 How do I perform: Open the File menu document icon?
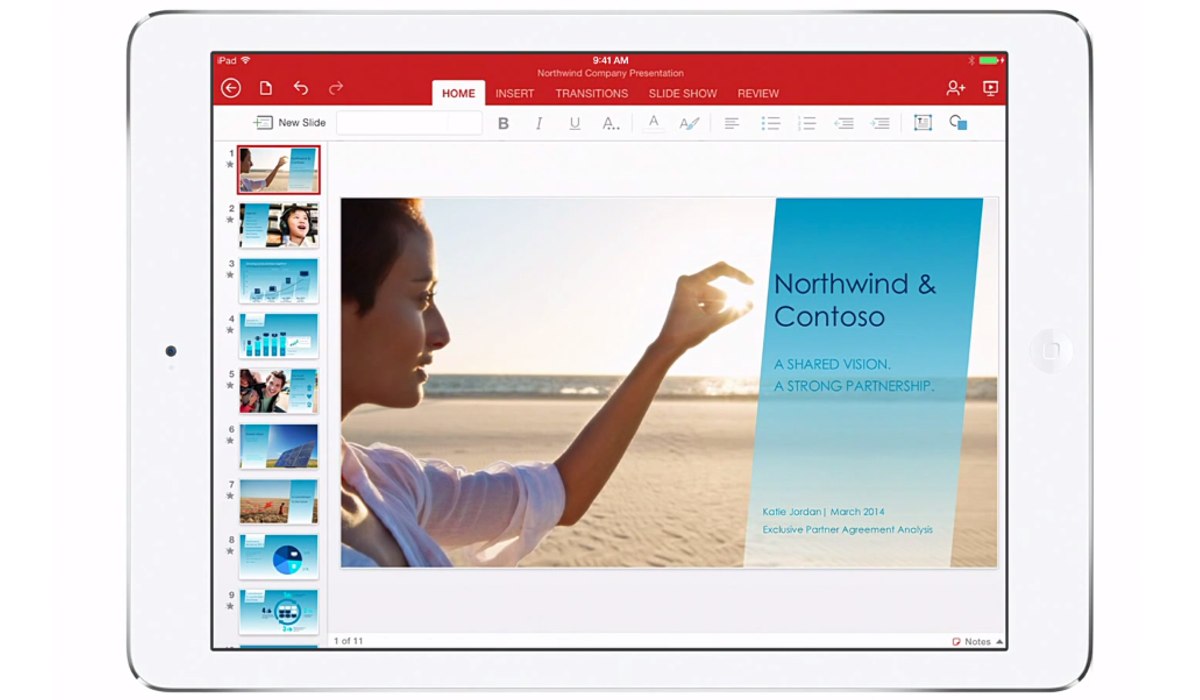(266, 88)
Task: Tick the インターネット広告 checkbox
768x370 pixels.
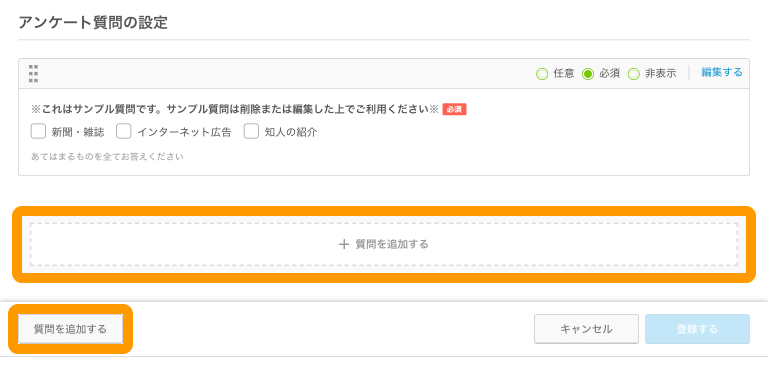Action: point(124,131)
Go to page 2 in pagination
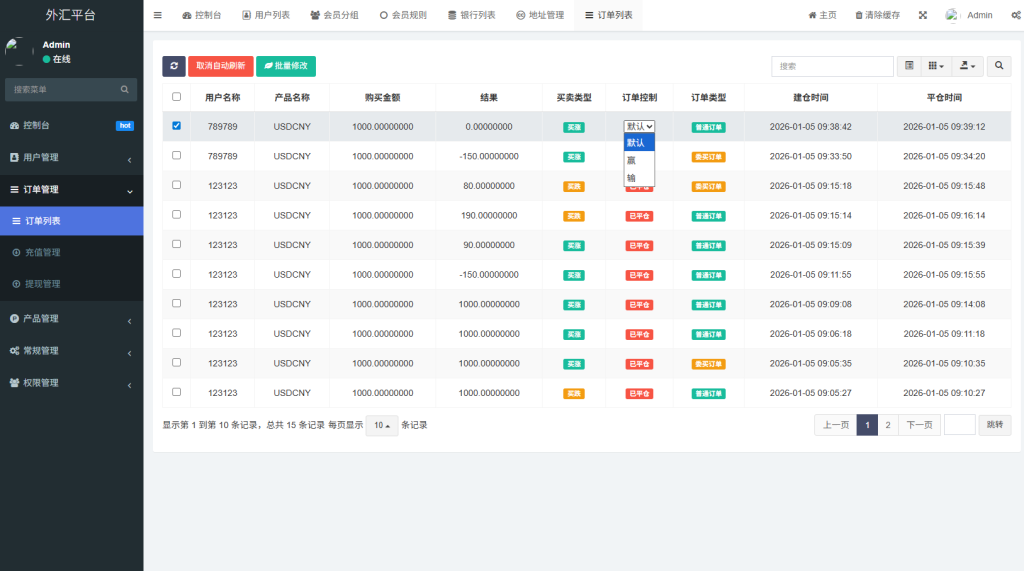The width and height of the screenshot is (1024, 571). pos(888,425)

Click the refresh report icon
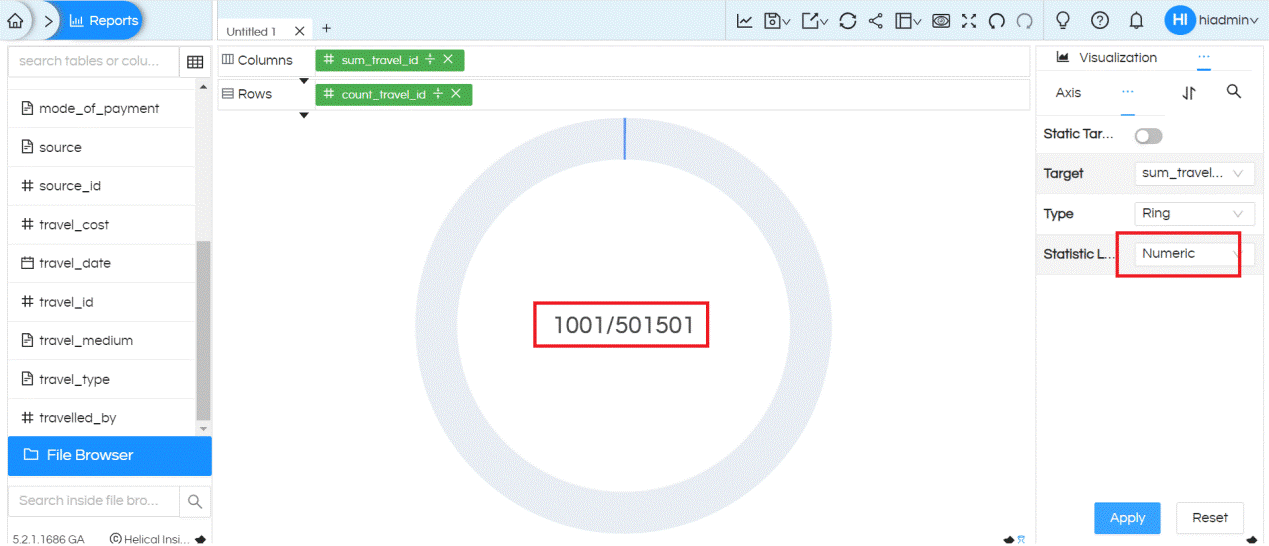tap(847, 20)
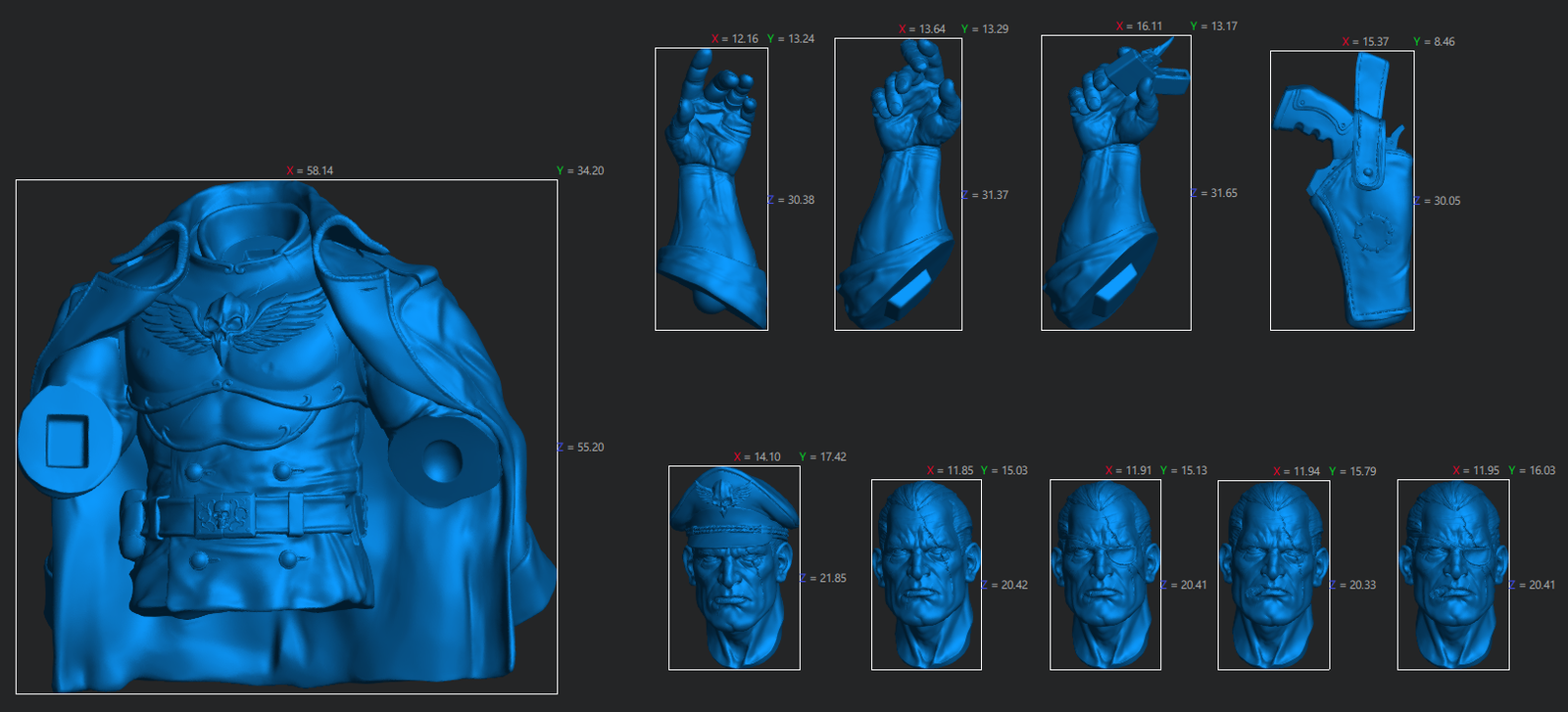The image size is (1568, 712).
Task: Select the bare head labeled Y = 16.03
Action: tap(1453, 575)
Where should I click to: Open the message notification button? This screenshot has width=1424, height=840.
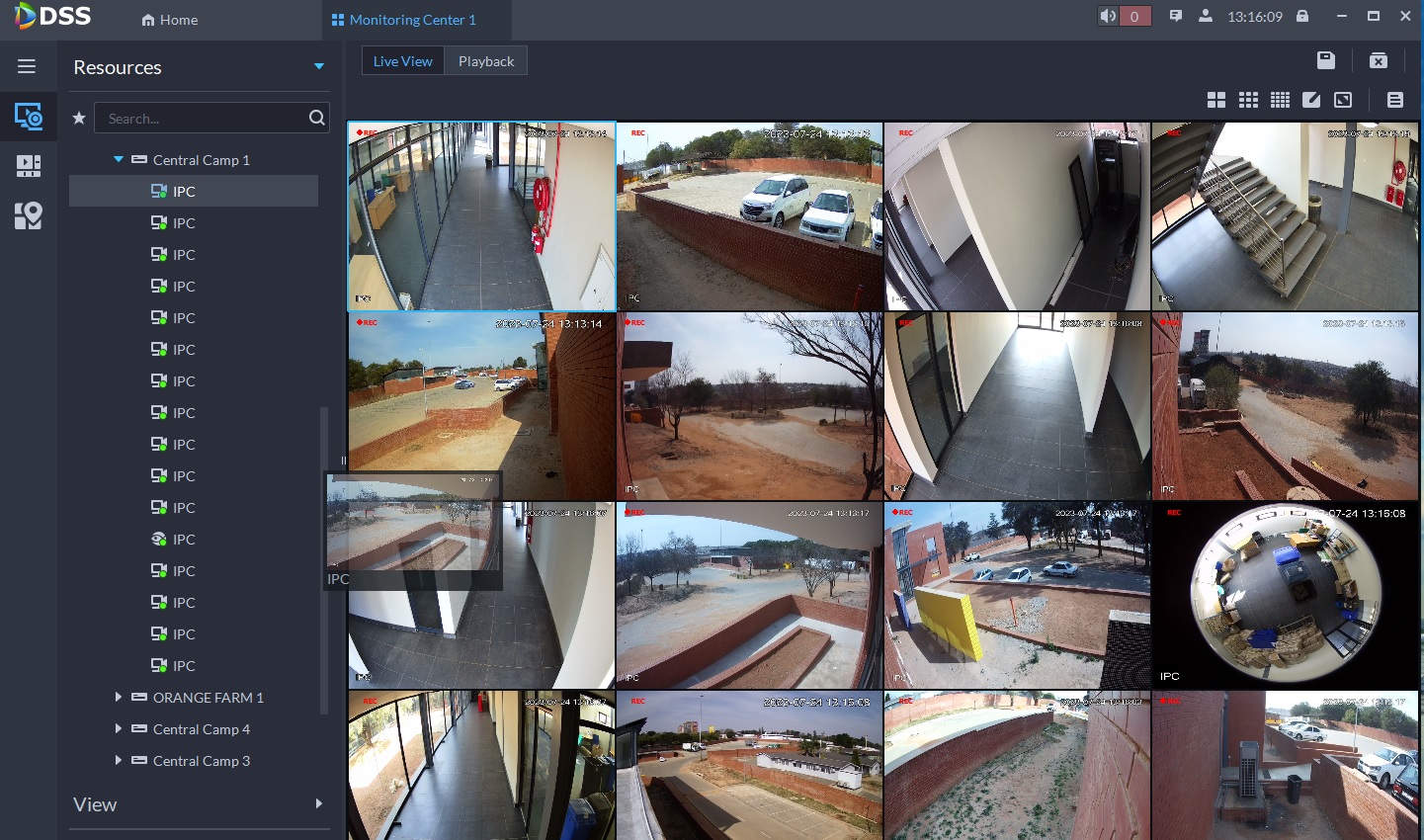click(x=1176, y=16)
:::
→ **YOUR TASK**
Quote the lines above word for word, leaving out the pictures.

→ **RESULT OF THIS EXERCISE**
 How do I perform: Open the File menu document icon?
(266, 88)
Task: Tick the インターネット広告 checkbox
768x370 pixels.
Action: point(124,131)
Go to page 2 in pagination
The width and height of the screenshot is (1024, 571). pos(888,425)

Click the refresh report icon
tap(847, 20)
The image size is (1568, 712).
Task: Select the bare head labeled Y = 16.03
Action: tap(1453, 575)
Where should I click to: Open the message notification button? This screenshot has width=1424, height=840.
click(x=1176, y=16)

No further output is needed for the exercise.